Rettung: Beim Einsatz im Mittelmeer nimmt eine Sea-Eye-Ehrenamtliche ein Baby an Bord.

Ingolstadt/Malta (DK) Einen Monat lang hatte die Regensburger Organisation Sea-Eye ihre Mission auf dem Mittelmeer vor der libyschen Küste gestoppt. Nun laufen die beiden Schiffe "Sea-Eye" und "Seefuchs" wieder aus. Mit an Bord: zwei Männer aus dem Raum Ingolstadt.

Es ist ein Bild, das schon fast zur Gewohnheit geworden ist. Ein Bild, das man in den vergangenen zwei Jahren schon so oft gesehen hat, dass man beim Betrachten kaum mehr innehält. Und doch sind auf jedem einzelnen dieser Bilder Menschen zu sehen mit ganz individuellen Schicksalen, tragischen Geschichten und furchtbaren Erlebnissen. Wenn Menschen ihre Heimat verlassen, halbe Kontinente durchqueren, um an der libyschen Küste auf ein windiges Schlauchboot zu steigen, dann muss die Not groß sein. So groß, dass die Menschen in Kauf nehmen, im Mittelmeer auf dem Weg nach Europa zu ertrinken. Damit dieses Schreckensszenario nicht eintritt, darum kümmern sich private Organisationen wie beispielsweise Sea-Eye, aber auch Save the Children oder Ärzte ohne Grenzen. Ob sie auch dafür zuständig sind? Das wiederum steht auf einem ganz anderen Blatt. "Eigentlich sollte die Seenotrettung nicht die Aufgabe von privaten Organisationen sein", findet Michael Kraus aus Ingolstadt. "Sondern die von staatlichen." Der 38-Jährige hat vor einiger Zeit aus der Presse von dem Regensburger Verein erfahren und ist Mitglied geworden.
+++++
(Aufgabenteile)
**A)** Zitieren Sie aus dem Artikel über Sea-Eye wörtlich den Abschnitt, der bei „Rettung: Beim Einsatz“ beginnt und bei „dem Raum Ingolstadt.“ endet.
**B)** Erläutern Sie in ein bis drei Sätzen, zu welchem Zweck sich private Organisationen wie Sea-Eye laut dem Artikel über Sea-Eye auf dem Mittelmeer einsetzen.
**C)** Schreiben Sie den Artikel über Sea-Eye im Anschluss an seinen letzten Satz weiter.
Die folgenden Datensätze wurden einer anderen Quelle entnommen.

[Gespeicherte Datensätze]
+++++
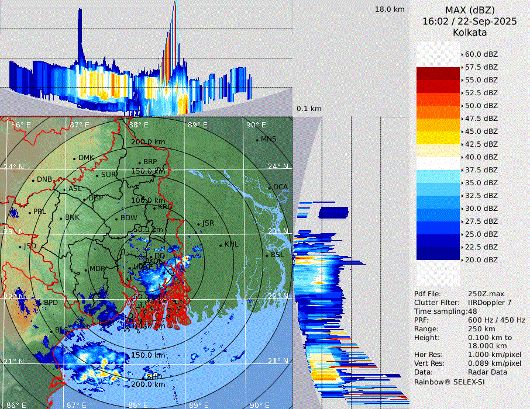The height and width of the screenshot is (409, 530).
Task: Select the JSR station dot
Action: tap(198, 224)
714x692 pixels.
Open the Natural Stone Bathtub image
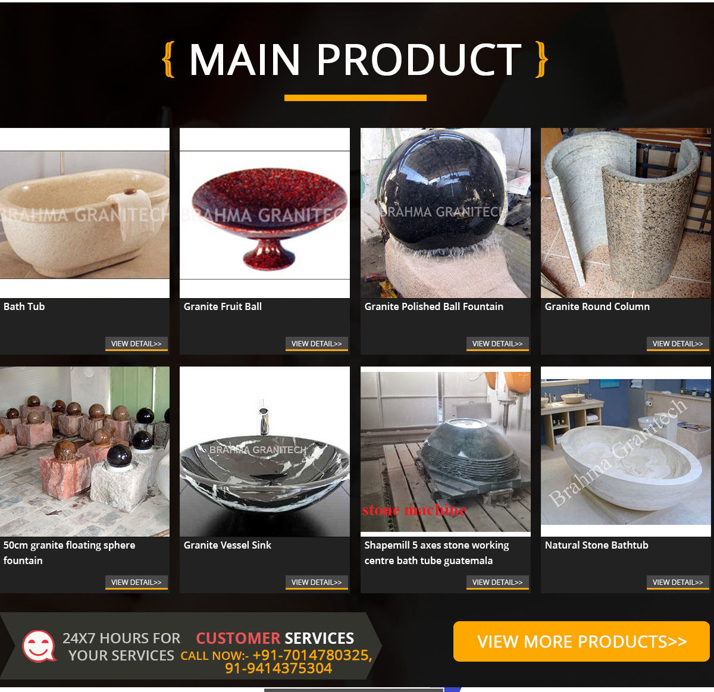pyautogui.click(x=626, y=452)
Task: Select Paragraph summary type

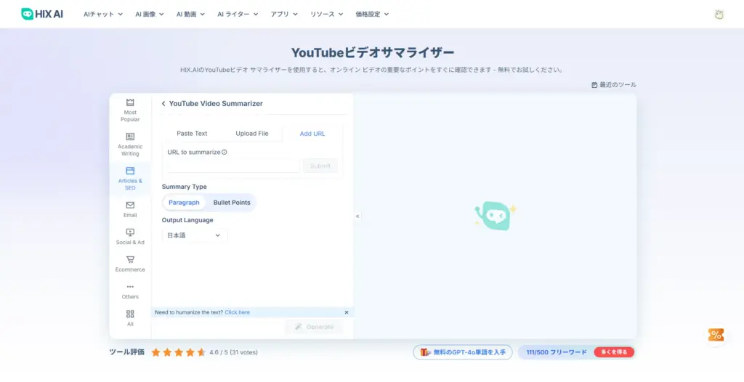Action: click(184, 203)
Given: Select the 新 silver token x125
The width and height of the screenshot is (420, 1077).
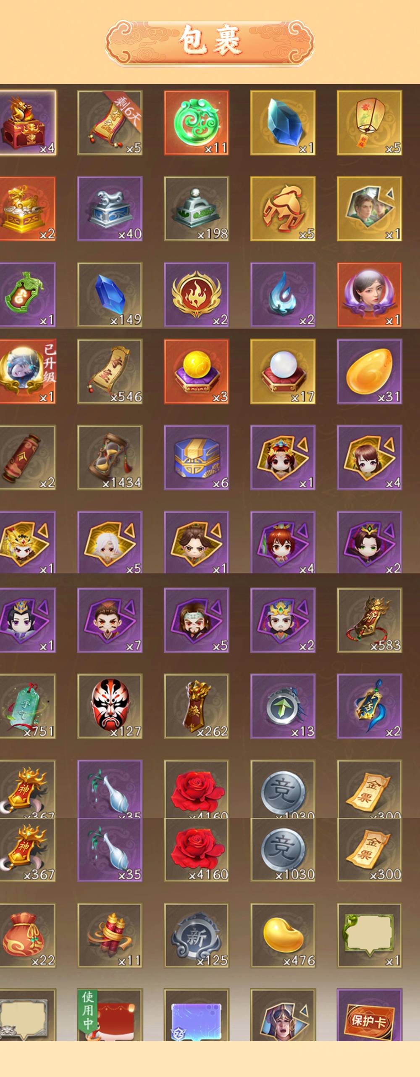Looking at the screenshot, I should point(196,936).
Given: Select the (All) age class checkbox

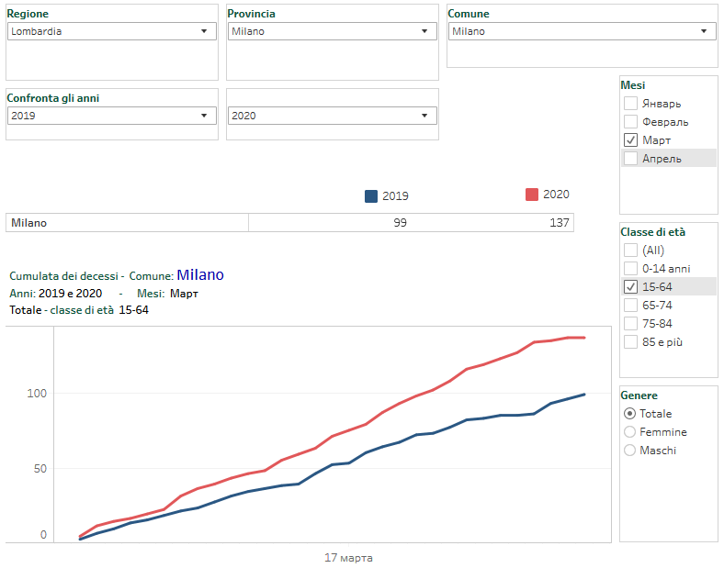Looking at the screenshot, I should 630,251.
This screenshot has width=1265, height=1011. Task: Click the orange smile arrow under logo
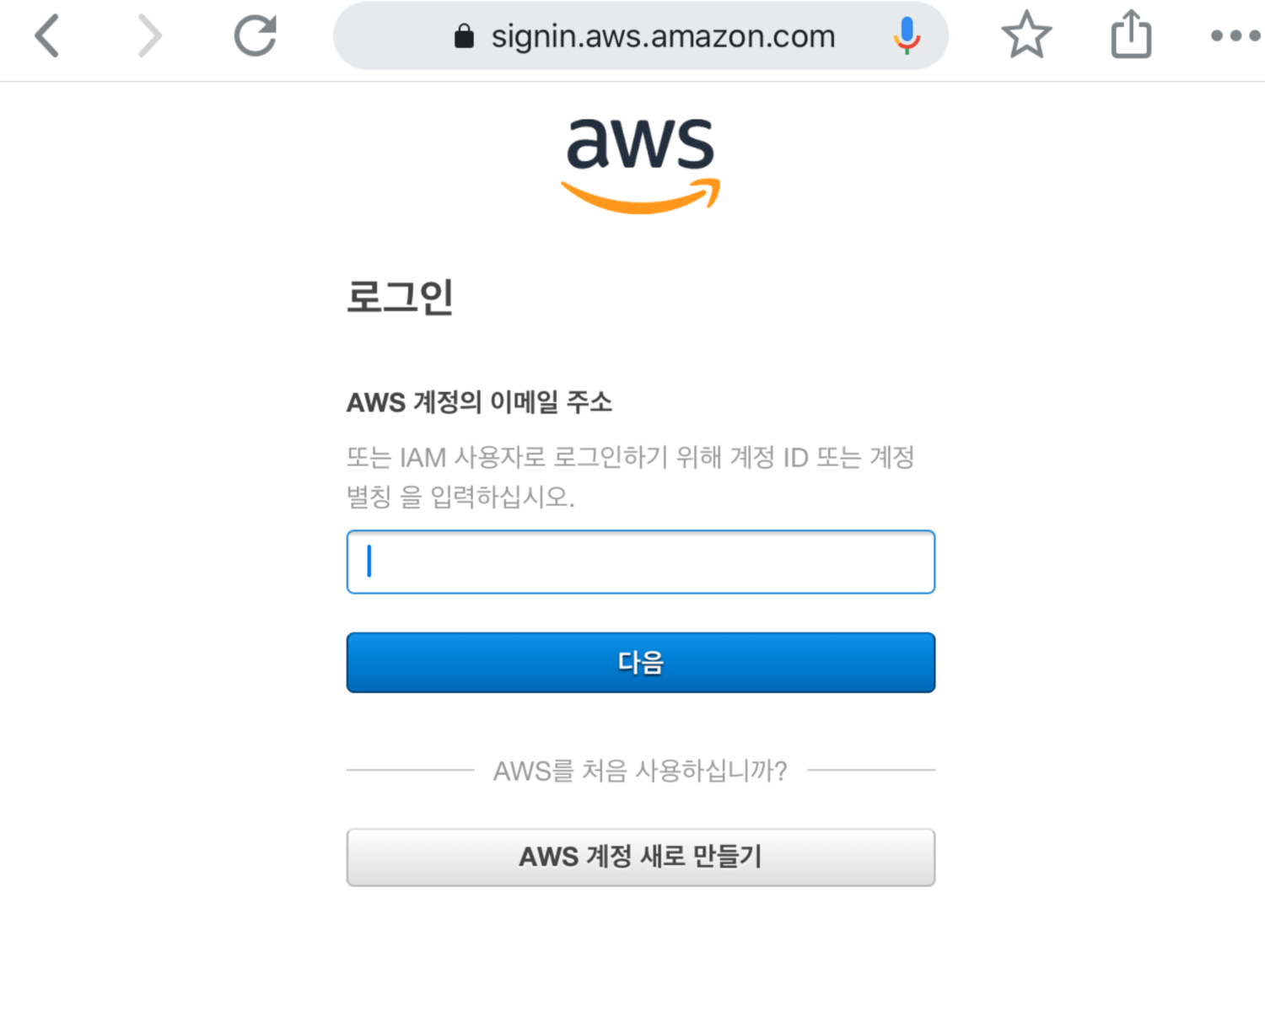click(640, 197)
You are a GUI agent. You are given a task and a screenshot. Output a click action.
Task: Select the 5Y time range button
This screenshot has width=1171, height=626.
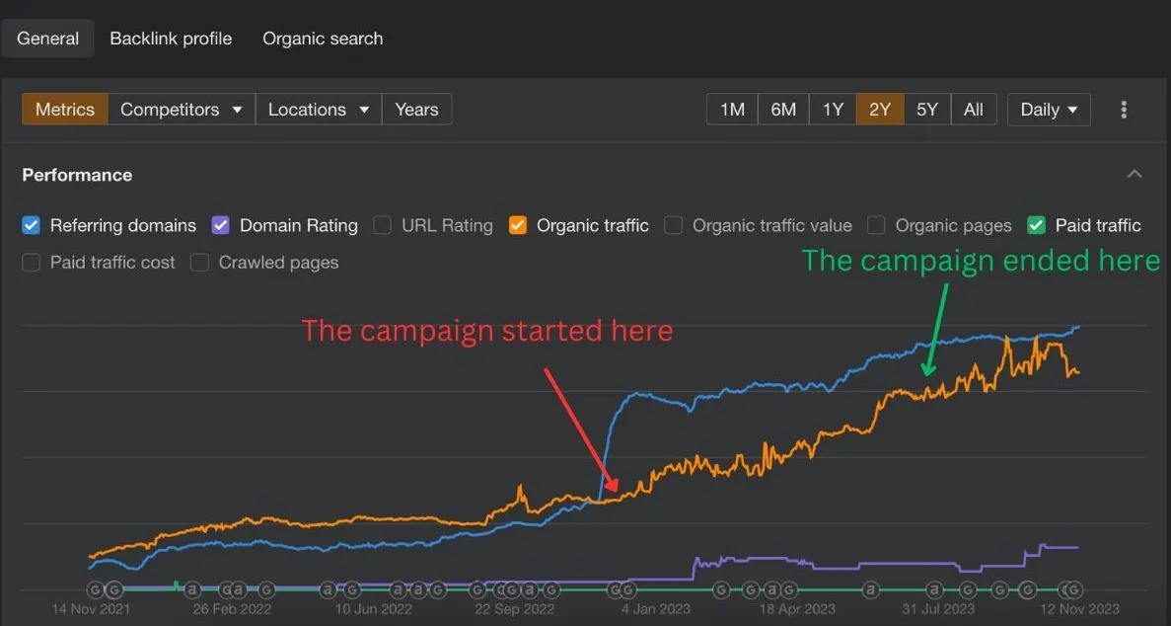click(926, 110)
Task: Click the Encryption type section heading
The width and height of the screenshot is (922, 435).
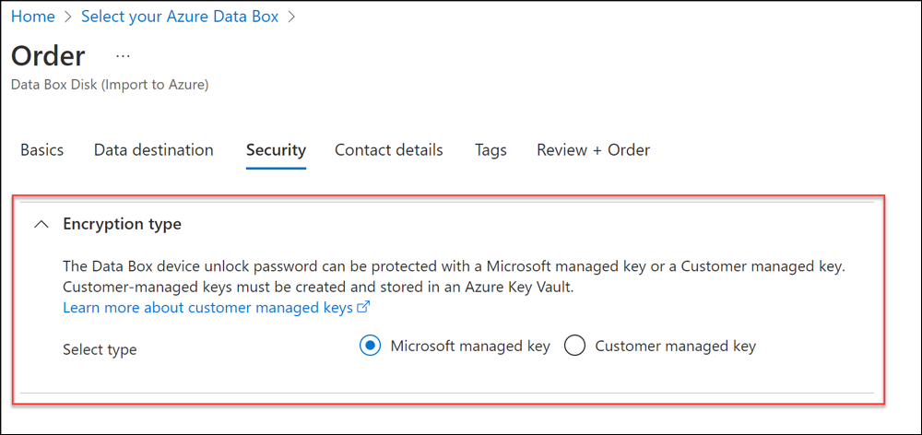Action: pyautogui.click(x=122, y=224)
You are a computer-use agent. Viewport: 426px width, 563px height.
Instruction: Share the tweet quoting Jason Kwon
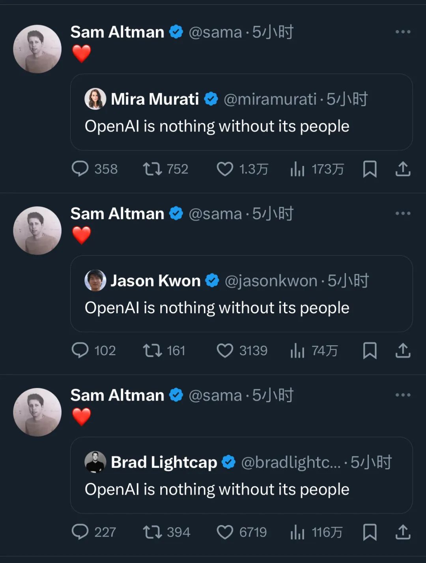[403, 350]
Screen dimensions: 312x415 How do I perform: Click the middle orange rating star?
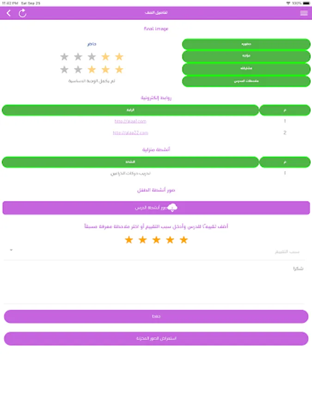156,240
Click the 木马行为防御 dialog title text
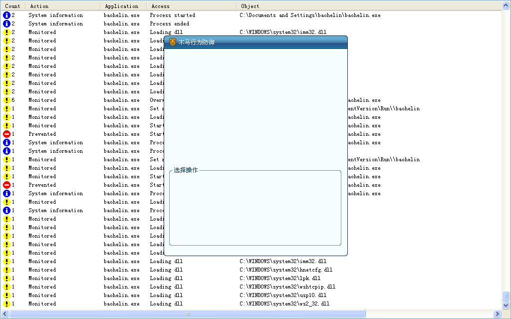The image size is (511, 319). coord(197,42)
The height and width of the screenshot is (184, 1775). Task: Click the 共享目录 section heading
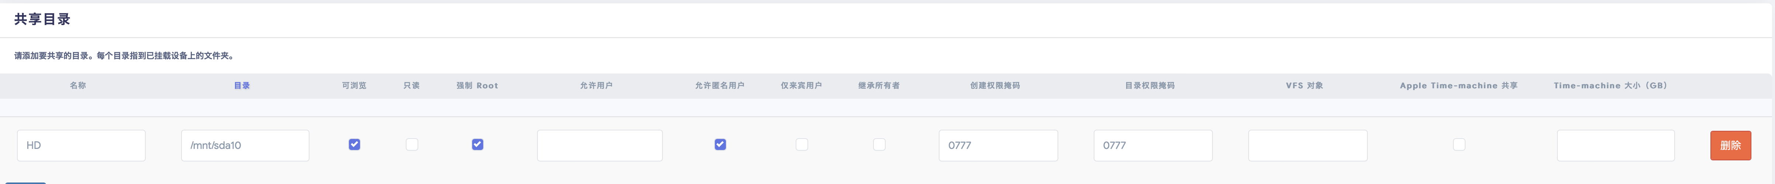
+++++
(Erwartete Ergebnisse)
**A)**
Rettung: Beim Einsatz im Mittelmeer nimmt eine Sea-Eye-Ehrenamtliche ein Baby an Bord.

Ingolstadt/Malta (DK) Einen Monat lang hatte die Regensburger Organisation Sea-Eye ihre Mission auf dem Mittelmeer vor der libyschen Küste gestoppt. Nun laufen die beiden Schiffe "Sea-Eye" und "Seefuchs" wieder aus. Mit an Bord: zwei Männer aus dem Raum Ingolstadt.

**B)** Sie setzen sich ein, damit die Menschen nicht im Mittelmeer ertrinken. Diese Menschen steigen an der libyschen Küste auf windige Schlauchboote, um nach Europa zu gelangen.

**C)**
Nun ist er zum ersten Mal selbst bei einem Einsatz dabei. Zwei Wochen hat der gelernte Notfallsanitäter dafür freigenommen. "Das ist es mir wert." Beruflich macht er genau das, was man an Bord gut gebrauchen kann. Wenn Flüchtlinge aus dem Meer gerettet werden müssen, dann sind sie oft unterkühlt, dehydriert, hungrig. Sogar einen Bootsführerschein hat der Ingolstädter als Vorbereitung auf den Einsatz gemacht. "Und ich habe mich über die politischen Verhältnisse informiert." Derzeit würden viele Schiffe in Libyen zurückgehalten, berichtet Kraus. "Libyen wird von der Europäischen Union unterstützt. Aber inwieweit die Küstenwache tatsächlich unter der Kontrolle der libyschen Zentralregierung steht, das ist fraglich."

Dass die privaten Seenotretter der verlängerte Arm der Schleuser sind, das weist Michael Kraus entschieden zurück. "Es ist überhaupt nicht die Intention des Vereins, politischen Einfluss zu nehmen. Es geht schlicht und ergreifend darum, dass die Menschen nicht ertrinken." Die Menschen in Libyen zurückzuhalten ist für den Notfallsanitäter aber auch keine Lösung - angesichts der Situation in den Auffanglagern. "Vielleicht sollte man schon darüber nachdenken, legale Fluchtwege zu schaffen. Dass diejenigen, die asylberechtigt sind, sicher nach Europa kommen können." Außerdem müsse man Fluchtursachen bekämpfen, findet Kraus. "Damit die Leute die Reise erst gar nicht auf sich nehmen."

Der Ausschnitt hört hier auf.